Develop efficient parallel data processing capabilities

PyReshaper speedups
This plot shows the speedup with PyReshaper (using 16 MPI processes) over the old NCO (serial) utility when transforming time-slice data into time-series format. The different datasets range in size from 8 GB (1-degree CICE) to 3 TB (0.1-degree POP), and the speedups range from 3x to 16x.
PyAverager speedups
This plot shows the speedup with PyAverager (using 160 MPI processes) over the old NCO (serial) utility when computing climatological temporal averages from time-series data. The different datasets range in size from 8 GB (1-degree CICE) to 3 TB (0.1-degree POP), and the speedups range from 32x to 1400x.

Efforts to meet the grand challenge of simulating the Earth System require ever-increasing model resolutions and model complexity. The supercomputing systems capable of tackling these challenges produce output data volumes that exceed the capacities of previous generations of data-processing utilities.
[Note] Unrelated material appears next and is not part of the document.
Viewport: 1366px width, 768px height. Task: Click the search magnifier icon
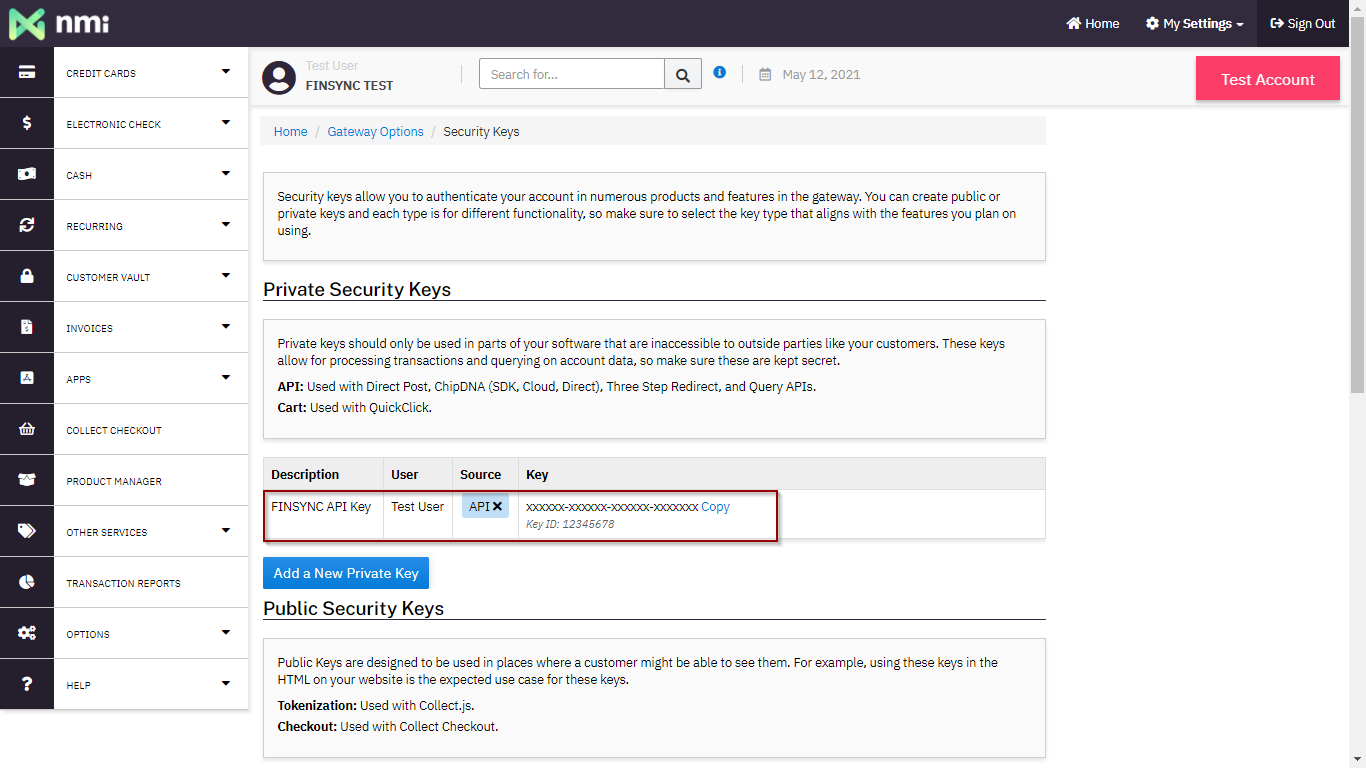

Because the serial tools formerly used for processing model data will restrict the increasing pace of scientific discovery, researchers require new and efficient tools and techniques for processing today’s and tomorrow’s data flows. Simulations of the Earth System now consider data processing as an integral part of the workflow necessary to produce results in a reasonable amount of time. CISL’s work to parallelize steps in data processing workflows includes the development of new, lightweight Python utilities. Through parallelization, the bottlenecks in each phase of the data processing workflow are being eliminated.

CISL’s parallel Python data processing project has produced several new parallel utilities to handle the Community Earth System Model’s (CESM) current and future data volumes. These parallel utilities are critical to meeting NCAR’s obligations as a member of Phase 6 of the Coupled Model Intercomparison Project (CMIP6). This work – to develop more efficient approaches for data processing and compression – is specified as an action item in CISL’s new strategic plan.
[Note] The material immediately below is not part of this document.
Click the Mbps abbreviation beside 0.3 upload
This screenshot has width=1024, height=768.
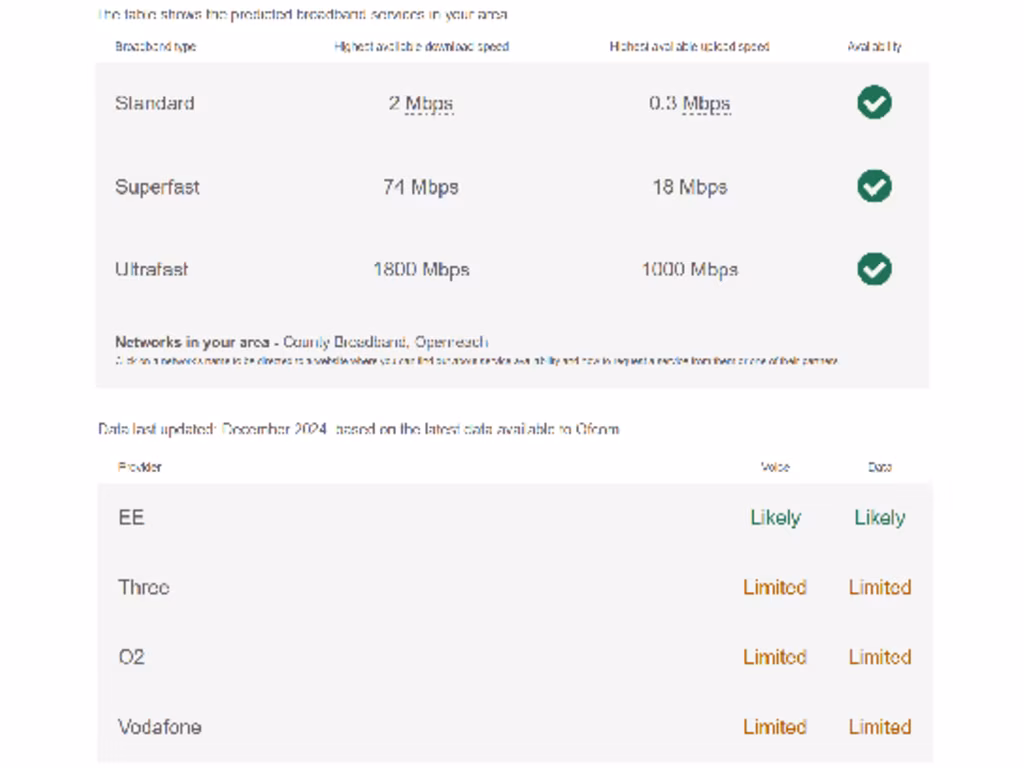706,104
In FY2016, members of the Application Scalability and Performance (ASAP) Group collaborated with NCAR’s Climate and Global Dynamics (CGD) Laboratory to continue improving two parallel Python utilities that were released in FY2015: the PyReshaper and the PyAverager. Each tool relieves congestion at a significant bottleneck in the CESM post-processing workflow. The PyReshaper tool transforms CESM data from synoptic (history or time-slice) format to single-field (time-series) format in parallel. The PyAverager computes climatologically important temporal averages in parallel. Both utilities use the Message Passing Interface (MPI) for parallelism and utilize PyNIO (the Python NCL I/O library) for NetCDF file access.
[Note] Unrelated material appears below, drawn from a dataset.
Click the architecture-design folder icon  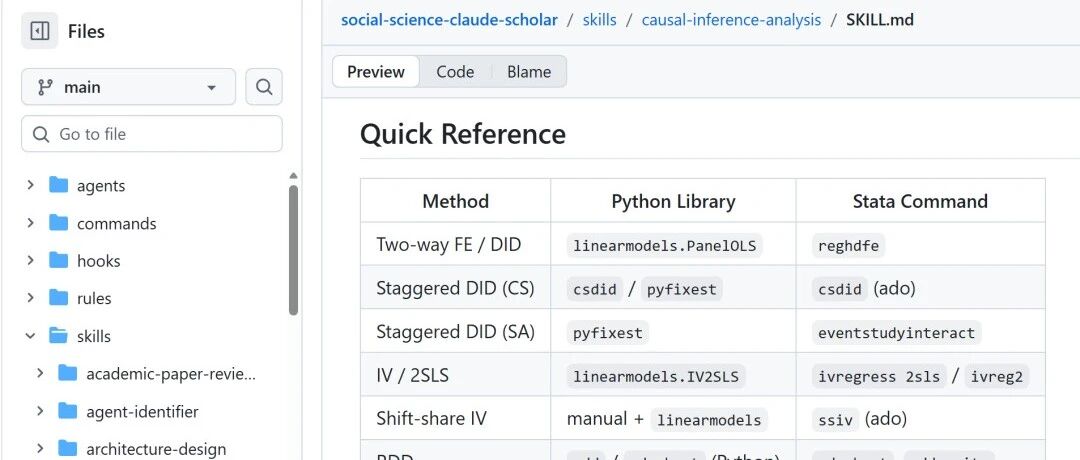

In FY2016, CISL staff added new features and other improvements to the PyReshaper and the PyAverager, and both tools were made available publicly though GitHub. Also in FY2016, CISL developed a third parallel Python utility, code-named PyConform, to perform the “data standardization” step of the post-processing workflow for CMIP6. This is the last step in the workflow before the CESM data are published. PyConform is currently in the testing phase and its first release is scheduled for early 2017.

This work on parallelizing the post-processing workflow was supported through NSF Core and NSF Special funds.